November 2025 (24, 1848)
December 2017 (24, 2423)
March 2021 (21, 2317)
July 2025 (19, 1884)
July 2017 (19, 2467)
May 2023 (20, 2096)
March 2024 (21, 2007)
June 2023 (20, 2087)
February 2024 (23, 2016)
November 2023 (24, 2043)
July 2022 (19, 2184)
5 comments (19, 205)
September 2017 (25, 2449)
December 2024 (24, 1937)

▬▬▬

Extract all of the data shown above without alteration.

Result for this exercise =
November 2025 (24, 1848)
December 2017 (24, 2423)
March 2021 (21, 2317)
July 2025 (19, 1884)
July 2017 (19, 2467)
May 2023 (20, 2096)
March 2024 (21, 2007)
June 2023 (20, 2087)
February 2024 (23, 2016)
November 2023 (24, 2043)
July 2022 (19, 2184)
5 comments (19, 205)
September 2017 (25, 2449)
December 2024 (24, 1937)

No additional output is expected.